Duplicate the following data verbatim.
== == ==
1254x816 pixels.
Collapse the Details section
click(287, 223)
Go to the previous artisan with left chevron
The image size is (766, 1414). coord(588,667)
== == ==
**Response to this exercise:**
1254x816 pixels.
Collapse the Details section
click(287, 223)
Go to the previous artisan with left chevron
The image size is (766, 1414). coord(588,667)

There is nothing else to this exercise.